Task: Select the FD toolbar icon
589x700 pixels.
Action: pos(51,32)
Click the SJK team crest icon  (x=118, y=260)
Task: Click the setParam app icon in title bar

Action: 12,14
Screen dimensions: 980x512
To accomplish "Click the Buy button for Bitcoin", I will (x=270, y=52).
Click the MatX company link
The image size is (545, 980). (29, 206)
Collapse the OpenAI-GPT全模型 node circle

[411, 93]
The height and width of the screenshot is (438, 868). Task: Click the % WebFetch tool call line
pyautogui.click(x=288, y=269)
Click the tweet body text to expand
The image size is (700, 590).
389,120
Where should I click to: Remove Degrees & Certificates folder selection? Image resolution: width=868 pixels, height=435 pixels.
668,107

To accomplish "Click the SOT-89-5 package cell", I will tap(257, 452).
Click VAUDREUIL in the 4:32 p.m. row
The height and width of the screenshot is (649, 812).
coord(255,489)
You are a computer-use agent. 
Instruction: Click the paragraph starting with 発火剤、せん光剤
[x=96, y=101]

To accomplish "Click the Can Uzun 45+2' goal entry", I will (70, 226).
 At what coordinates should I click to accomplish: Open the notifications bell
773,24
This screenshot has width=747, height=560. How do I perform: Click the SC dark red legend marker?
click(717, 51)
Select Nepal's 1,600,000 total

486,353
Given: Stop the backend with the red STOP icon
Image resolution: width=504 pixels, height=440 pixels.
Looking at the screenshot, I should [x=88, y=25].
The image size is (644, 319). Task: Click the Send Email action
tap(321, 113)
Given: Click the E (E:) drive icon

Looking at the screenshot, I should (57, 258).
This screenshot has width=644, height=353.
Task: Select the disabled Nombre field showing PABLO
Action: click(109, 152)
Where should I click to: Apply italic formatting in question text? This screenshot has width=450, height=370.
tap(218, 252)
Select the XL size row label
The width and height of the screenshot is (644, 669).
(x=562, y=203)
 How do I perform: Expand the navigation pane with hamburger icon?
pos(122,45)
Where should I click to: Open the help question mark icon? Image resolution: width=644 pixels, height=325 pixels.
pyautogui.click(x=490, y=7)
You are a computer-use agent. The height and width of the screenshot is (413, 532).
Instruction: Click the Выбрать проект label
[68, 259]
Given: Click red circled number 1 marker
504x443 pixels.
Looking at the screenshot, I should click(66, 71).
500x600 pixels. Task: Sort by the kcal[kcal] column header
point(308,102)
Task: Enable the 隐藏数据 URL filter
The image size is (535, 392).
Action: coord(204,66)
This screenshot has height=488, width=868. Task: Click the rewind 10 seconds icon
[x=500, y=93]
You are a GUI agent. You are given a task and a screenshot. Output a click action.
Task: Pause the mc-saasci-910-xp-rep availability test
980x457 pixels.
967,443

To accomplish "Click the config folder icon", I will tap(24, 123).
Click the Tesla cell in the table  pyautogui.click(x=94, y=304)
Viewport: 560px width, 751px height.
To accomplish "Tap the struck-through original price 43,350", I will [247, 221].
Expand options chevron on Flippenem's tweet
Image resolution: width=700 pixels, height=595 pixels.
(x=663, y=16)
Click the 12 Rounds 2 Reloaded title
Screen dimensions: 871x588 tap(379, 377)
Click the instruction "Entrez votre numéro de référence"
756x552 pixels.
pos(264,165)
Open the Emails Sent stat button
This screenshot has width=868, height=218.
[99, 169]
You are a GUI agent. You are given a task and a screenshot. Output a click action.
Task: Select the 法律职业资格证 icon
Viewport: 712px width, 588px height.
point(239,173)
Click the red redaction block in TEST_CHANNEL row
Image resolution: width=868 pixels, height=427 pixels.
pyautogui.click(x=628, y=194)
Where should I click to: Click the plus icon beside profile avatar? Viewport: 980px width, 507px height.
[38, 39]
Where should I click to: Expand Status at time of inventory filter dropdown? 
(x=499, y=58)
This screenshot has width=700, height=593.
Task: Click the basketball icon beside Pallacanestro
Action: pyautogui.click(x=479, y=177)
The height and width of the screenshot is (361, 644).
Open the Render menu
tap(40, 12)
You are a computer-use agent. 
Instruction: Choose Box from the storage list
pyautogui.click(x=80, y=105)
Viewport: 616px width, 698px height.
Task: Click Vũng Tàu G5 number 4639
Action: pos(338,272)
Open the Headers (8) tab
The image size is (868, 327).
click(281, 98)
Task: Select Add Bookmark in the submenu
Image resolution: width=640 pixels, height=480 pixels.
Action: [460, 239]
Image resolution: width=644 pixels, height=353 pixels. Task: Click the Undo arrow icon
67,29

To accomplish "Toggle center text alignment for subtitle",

□ □ □

Description of the task: Going through the records above line by line, tally those with the word "tweet" and answer with the number only.

Expected output: 2